*ASSIGNMENT*:
Please count the lines in the data below that mention the word "name", then give only the total.

*DATASET RECORDS*:
----

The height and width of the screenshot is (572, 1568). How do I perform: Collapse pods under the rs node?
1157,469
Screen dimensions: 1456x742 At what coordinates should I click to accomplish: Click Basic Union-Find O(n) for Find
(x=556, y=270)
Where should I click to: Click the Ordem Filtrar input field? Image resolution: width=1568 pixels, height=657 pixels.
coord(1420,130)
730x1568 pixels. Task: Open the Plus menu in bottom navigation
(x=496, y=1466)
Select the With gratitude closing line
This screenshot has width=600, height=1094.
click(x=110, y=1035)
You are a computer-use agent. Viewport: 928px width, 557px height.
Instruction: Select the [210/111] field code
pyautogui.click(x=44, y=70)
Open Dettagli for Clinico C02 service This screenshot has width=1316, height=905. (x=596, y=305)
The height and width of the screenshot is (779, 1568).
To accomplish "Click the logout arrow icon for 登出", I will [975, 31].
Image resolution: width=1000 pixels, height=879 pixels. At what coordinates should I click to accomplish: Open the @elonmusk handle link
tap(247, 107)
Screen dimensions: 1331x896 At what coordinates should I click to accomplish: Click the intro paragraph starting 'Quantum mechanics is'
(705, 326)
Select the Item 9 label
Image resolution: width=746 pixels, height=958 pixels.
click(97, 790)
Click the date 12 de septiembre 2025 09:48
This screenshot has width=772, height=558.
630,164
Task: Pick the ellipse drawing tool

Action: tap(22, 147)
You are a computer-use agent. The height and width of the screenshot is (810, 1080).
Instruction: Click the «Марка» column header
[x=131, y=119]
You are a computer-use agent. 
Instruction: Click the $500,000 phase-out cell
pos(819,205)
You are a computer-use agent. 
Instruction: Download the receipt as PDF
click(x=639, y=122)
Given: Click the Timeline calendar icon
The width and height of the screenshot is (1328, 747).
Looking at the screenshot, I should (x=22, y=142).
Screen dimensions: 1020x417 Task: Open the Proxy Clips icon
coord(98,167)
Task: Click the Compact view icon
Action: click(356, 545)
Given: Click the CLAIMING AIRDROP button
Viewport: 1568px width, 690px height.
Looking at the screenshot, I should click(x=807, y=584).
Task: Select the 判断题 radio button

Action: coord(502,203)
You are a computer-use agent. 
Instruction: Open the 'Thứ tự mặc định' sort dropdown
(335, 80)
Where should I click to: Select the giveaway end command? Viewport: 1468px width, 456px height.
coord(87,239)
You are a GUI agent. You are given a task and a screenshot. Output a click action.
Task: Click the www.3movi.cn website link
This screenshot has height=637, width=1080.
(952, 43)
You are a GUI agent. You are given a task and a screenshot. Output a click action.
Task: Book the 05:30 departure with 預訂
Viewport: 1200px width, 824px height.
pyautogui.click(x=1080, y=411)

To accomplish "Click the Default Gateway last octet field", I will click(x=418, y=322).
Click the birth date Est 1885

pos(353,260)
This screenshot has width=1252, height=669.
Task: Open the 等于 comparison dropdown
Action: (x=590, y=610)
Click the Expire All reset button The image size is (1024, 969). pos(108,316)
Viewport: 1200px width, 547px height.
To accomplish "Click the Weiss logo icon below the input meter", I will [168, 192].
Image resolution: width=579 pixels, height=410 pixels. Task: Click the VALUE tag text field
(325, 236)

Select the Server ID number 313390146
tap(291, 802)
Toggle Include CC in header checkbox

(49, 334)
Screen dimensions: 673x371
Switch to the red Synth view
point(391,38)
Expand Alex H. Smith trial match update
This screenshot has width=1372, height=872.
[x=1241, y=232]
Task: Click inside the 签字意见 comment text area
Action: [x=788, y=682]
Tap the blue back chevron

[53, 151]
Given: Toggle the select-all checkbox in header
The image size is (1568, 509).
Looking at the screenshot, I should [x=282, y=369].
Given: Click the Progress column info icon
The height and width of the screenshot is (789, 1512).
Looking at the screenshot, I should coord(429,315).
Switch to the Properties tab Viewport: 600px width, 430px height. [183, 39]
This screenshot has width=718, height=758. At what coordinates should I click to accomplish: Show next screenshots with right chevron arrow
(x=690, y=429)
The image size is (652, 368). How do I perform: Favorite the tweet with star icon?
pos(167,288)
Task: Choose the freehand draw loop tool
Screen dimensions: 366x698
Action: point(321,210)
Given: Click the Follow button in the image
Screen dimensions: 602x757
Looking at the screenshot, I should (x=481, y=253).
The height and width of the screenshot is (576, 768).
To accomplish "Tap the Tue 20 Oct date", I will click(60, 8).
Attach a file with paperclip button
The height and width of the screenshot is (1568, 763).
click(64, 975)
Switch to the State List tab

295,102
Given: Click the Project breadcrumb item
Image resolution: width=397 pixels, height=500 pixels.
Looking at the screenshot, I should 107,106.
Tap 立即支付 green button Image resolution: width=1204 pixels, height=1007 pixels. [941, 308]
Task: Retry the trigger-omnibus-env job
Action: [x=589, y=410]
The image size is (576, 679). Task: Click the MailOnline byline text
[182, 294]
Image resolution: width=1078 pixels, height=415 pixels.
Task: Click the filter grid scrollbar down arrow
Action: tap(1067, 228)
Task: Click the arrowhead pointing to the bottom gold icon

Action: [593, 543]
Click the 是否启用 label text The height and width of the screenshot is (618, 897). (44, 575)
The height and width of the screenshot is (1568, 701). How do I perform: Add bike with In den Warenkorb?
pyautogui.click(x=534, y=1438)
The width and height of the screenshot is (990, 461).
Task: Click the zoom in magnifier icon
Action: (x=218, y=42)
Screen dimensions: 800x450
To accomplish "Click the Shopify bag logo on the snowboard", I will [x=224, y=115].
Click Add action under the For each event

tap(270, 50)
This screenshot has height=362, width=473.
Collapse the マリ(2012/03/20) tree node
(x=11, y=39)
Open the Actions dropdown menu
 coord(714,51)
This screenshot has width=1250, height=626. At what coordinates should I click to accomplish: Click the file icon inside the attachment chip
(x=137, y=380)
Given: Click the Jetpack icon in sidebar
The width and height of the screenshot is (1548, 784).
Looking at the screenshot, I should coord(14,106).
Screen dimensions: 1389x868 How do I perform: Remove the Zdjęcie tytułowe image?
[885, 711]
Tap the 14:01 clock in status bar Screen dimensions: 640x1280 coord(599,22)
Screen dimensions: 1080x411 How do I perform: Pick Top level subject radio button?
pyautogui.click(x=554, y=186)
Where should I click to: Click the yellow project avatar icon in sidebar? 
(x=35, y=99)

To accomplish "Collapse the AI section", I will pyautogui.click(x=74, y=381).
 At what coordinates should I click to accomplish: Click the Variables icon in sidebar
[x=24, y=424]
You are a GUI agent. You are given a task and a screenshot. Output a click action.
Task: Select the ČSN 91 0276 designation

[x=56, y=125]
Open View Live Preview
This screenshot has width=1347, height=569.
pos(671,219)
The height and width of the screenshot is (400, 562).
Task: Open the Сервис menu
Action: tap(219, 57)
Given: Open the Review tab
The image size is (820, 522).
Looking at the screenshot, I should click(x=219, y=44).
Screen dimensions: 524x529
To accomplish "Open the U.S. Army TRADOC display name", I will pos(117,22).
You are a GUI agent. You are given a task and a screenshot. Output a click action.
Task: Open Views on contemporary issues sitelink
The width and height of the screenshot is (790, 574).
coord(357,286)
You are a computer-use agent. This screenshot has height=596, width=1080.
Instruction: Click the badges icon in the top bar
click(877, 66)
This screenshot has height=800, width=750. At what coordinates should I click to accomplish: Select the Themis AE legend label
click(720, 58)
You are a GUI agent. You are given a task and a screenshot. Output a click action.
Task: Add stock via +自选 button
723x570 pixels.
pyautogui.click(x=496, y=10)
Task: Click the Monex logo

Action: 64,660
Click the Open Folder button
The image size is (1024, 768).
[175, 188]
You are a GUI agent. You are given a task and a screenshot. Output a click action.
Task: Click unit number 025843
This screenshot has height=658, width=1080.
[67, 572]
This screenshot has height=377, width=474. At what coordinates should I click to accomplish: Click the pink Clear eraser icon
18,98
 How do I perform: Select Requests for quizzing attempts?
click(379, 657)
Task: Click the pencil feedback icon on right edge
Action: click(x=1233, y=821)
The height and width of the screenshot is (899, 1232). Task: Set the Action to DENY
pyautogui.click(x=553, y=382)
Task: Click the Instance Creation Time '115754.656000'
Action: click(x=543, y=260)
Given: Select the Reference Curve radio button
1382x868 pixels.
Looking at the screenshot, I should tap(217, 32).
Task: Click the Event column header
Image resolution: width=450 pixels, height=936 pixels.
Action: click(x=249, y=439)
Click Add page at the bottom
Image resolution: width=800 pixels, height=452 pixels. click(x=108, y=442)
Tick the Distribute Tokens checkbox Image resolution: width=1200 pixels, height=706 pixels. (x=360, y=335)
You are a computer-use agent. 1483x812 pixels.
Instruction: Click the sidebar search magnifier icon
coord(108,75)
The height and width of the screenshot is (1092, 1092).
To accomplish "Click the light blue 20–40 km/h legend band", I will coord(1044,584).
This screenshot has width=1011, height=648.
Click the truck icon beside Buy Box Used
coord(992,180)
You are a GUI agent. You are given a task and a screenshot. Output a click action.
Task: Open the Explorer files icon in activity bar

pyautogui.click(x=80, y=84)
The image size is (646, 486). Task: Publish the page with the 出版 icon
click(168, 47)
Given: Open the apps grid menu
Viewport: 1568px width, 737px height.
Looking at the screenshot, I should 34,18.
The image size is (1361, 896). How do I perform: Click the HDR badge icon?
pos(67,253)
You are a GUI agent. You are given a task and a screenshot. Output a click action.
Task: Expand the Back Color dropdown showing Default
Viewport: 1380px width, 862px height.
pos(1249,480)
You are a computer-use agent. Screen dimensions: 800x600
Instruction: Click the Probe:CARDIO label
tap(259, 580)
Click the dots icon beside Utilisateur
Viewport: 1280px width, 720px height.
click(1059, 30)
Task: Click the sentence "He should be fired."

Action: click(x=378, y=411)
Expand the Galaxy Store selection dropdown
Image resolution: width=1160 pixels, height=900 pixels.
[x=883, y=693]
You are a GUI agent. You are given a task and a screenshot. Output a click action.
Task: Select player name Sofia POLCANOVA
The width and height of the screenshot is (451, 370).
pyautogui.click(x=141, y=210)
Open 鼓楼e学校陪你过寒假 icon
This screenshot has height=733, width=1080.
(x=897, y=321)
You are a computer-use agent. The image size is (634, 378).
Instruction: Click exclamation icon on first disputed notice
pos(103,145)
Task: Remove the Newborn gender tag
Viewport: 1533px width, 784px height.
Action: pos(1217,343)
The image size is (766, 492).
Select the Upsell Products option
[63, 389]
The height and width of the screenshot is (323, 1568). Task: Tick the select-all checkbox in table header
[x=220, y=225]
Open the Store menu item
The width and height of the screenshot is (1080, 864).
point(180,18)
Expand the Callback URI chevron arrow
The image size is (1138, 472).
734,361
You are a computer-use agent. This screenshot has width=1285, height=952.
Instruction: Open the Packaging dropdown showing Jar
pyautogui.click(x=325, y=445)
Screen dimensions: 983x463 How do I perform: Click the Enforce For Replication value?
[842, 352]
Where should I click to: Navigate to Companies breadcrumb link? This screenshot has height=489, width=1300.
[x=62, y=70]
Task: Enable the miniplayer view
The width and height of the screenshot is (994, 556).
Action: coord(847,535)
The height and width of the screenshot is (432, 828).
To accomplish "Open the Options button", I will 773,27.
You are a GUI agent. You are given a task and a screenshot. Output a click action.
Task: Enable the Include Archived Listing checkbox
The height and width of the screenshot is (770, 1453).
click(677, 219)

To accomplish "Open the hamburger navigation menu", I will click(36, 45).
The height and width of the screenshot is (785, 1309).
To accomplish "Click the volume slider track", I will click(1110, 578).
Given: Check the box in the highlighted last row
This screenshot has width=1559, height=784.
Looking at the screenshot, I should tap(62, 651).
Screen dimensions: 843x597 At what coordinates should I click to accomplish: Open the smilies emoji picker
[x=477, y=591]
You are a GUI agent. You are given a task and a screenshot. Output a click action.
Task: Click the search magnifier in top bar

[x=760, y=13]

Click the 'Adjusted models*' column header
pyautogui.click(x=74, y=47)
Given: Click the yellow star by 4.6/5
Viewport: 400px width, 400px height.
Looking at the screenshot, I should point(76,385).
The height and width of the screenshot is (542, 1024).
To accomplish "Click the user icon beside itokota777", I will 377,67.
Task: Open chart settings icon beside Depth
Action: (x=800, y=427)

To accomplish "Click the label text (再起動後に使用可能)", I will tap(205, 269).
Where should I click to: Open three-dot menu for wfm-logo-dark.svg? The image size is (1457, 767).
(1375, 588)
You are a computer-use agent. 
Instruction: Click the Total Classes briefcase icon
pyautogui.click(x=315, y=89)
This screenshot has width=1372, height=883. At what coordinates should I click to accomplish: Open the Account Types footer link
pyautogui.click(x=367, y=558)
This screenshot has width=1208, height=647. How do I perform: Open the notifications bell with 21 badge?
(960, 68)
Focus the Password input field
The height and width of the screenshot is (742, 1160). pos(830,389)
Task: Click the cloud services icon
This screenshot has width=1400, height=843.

----

*RESULT FOR THIS EXERCISE*:
2